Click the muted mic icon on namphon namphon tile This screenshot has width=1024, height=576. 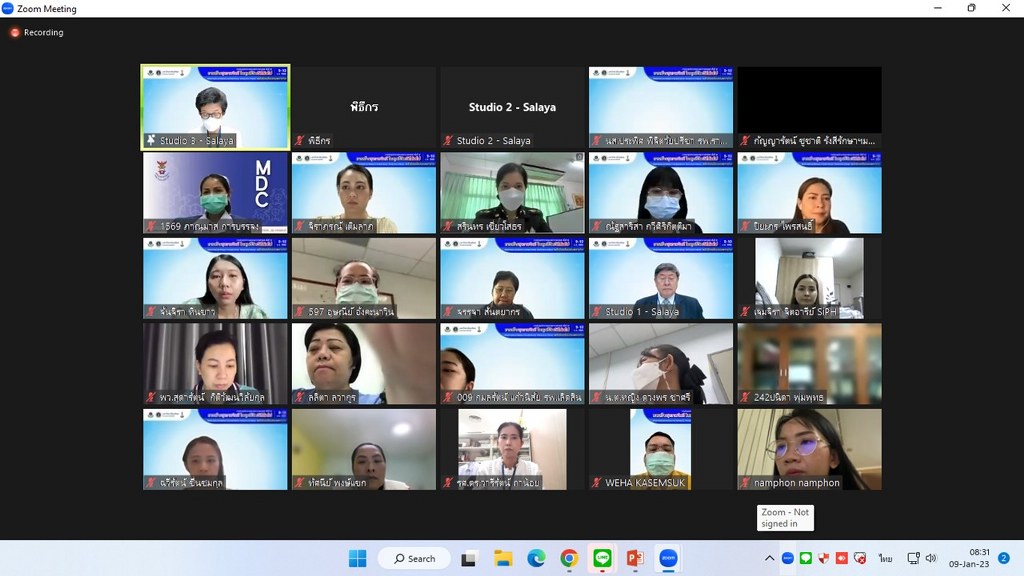[746, 483]

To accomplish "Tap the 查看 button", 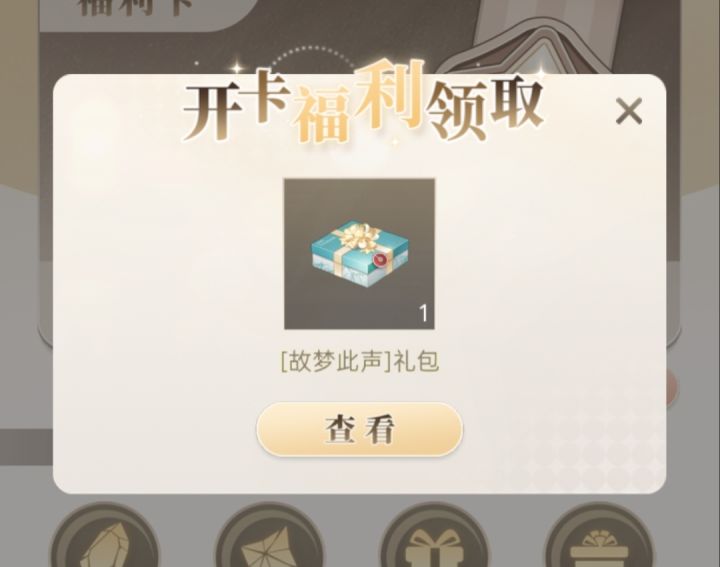I will pyautogui.click(x=360, y=430).
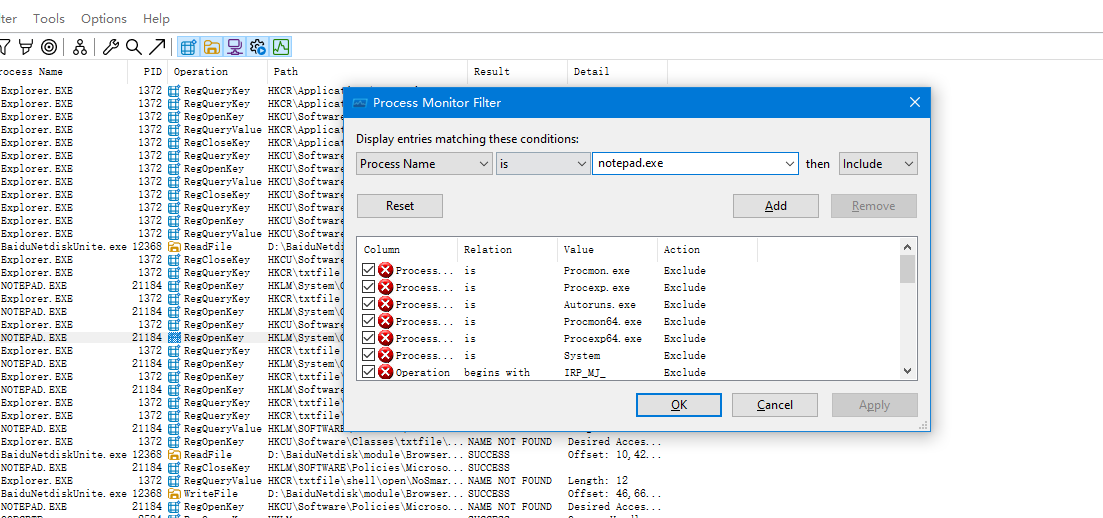The width and height of the screenshot is (1103, 518).
Task: Click the Add filter button
Action: click(x=775, y=206)
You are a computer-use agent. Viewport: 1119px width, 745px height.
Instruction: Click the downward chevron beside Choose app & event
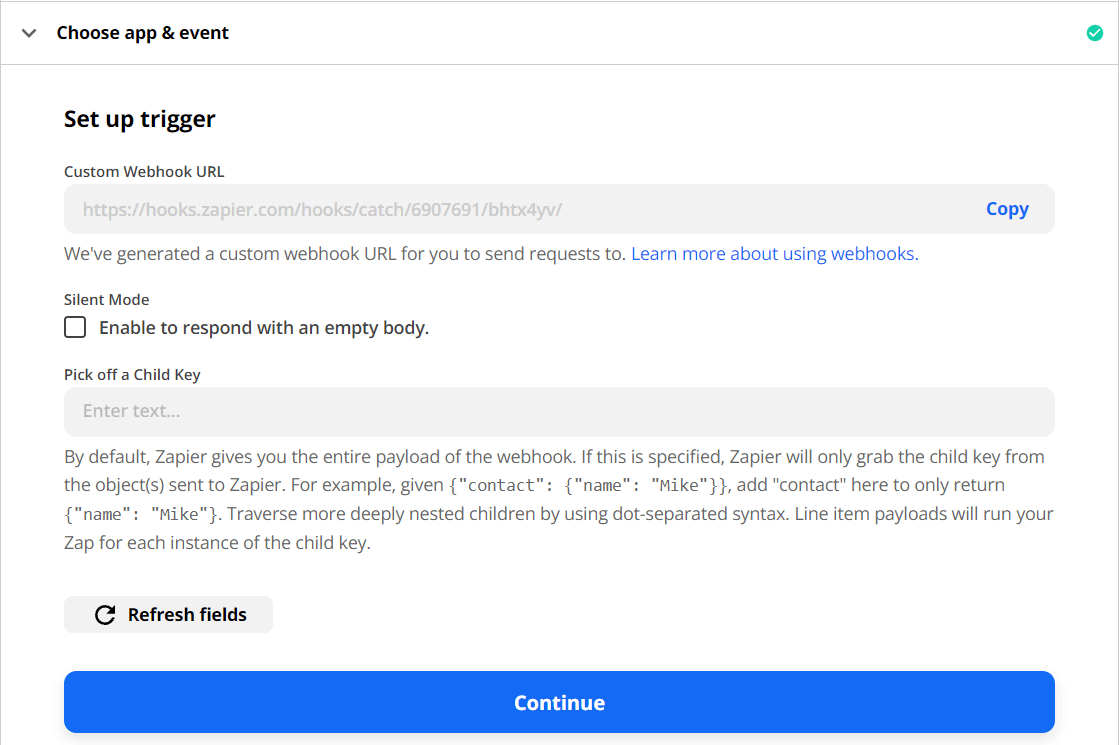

________________________

With the pictures removed, write out exactly the lines from the line containing "You are a computer-use" through the last line of the material above, both included.

## SOLUTION TO THIS PROBLEM
You are a computer-use agent. Viewport: 1119px width, 745px height.
Instruction: Click the downward chevron beside Choose app & event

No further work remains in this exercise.